One specific example that is in fact often cited here and elsewhere is when you receive a financial windfall. Coming into $10M overnight is much different than coming into it over the course of decades. In the face of uncertainty and high emotions, it is rational to park your money in the bank until you figure out what to do with it.

The argument extends beyond emotions of the moment, though. Many people who receive windfalls are athletes, artists (actors, musicians, etc.), lottery winners, and people with lots of family drama. These people often lose their money as much to being taken advantage of as they do their own reckless spending. In the face of social vulnerability and their own ignorance, these people are often advised to not "invest" in anything until they're in a good spot.
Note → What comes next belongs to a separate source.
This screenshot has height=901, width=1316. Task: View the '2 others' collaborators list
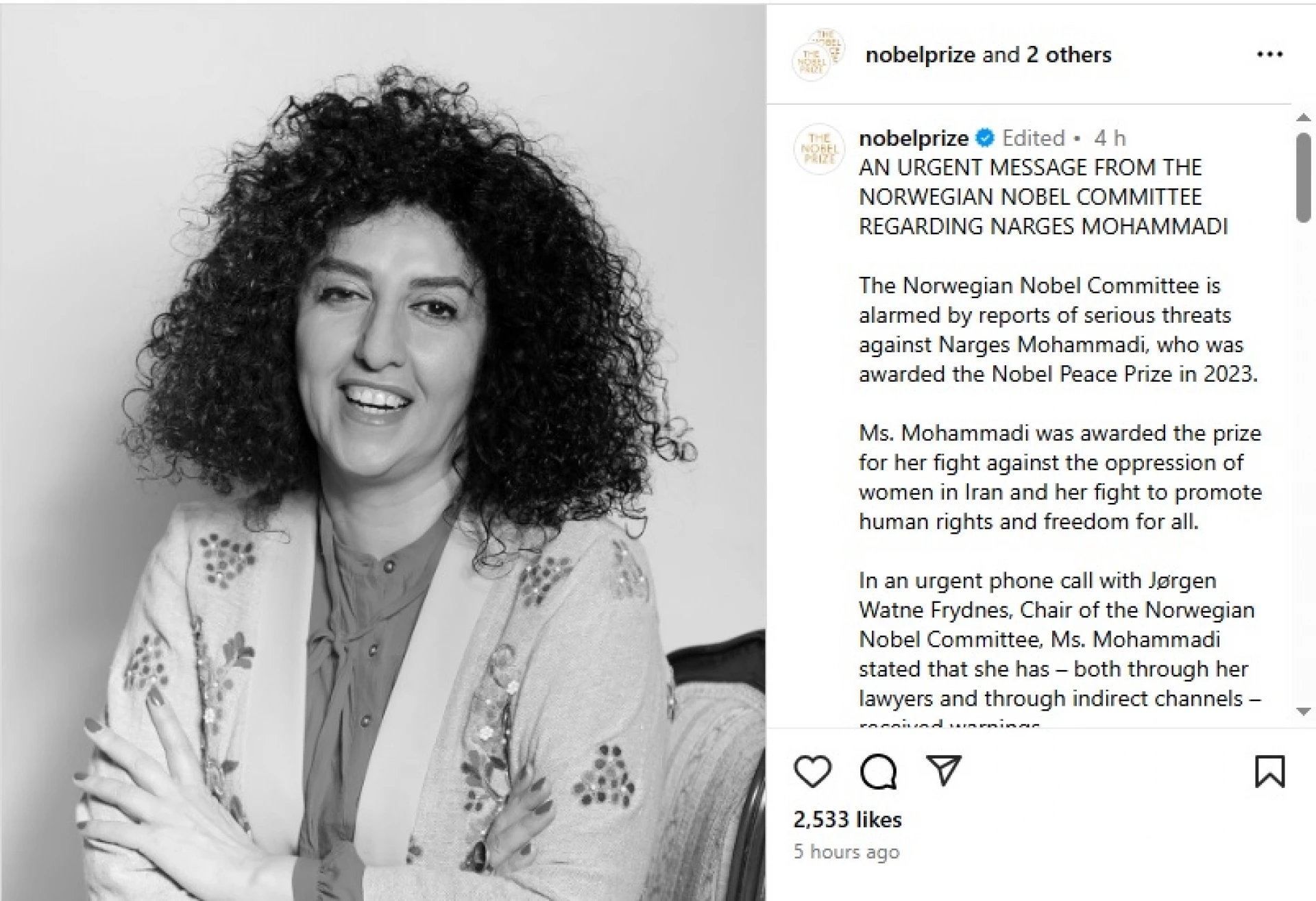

One argument against investing in the sense of "putting money knowingly and deliberately at risk" is that the psychological effects can be immense and are extremely hard to quantify. This means that in any sort of risk analysis these psychological effects represent a dangerous, potentially fatal unknown variable.

Any human investor is not fully rational and there is no precise way of calculating the risk emanating from this.

Example 1:

  • Who actually measures the rise of the Cortisol level in their blood (both short and long term) caused by investing 100k in the stock market instead of leaving it in an alternative "safe haven"?

  • Even if one carried out such a measurement to quantify the "stress level" caused by the investment, which cost (in dollars) would one assign to a long term rise of say 1% of the Cortisol level?

Example 2:

  • Who actually measures the time they spend checking the returns on their investment (for example, by logging into some website, opening an app, checking real estate price indices, etc.), reading news that could potentially influence the value of their investments (which might even happen unconsciously! Suddenly the economy part of the newspaper becomes interesting...), or in forums like this ?

  • Even if one did this, which cost (in dollars) would one assign to it?

Example 3:

  • Knowing that "your invested money is working for you", you might (unconsciously) feel less pressure or motivation to work hard yourself. After all, given that your investment gained 20k last year, why should you spend time in that boring continuing professional development seminar next week? These effects can lead to a lower income in the future.

  • How could one assign a precise cost to this?

In principle, one would have to take all these costs into account when investing. Note that for these issues it is irrelevant whether the "safe haven" is actually safe or not. All that counts for the psychological effects is the subjectively, or even unconsciously, perceived risk.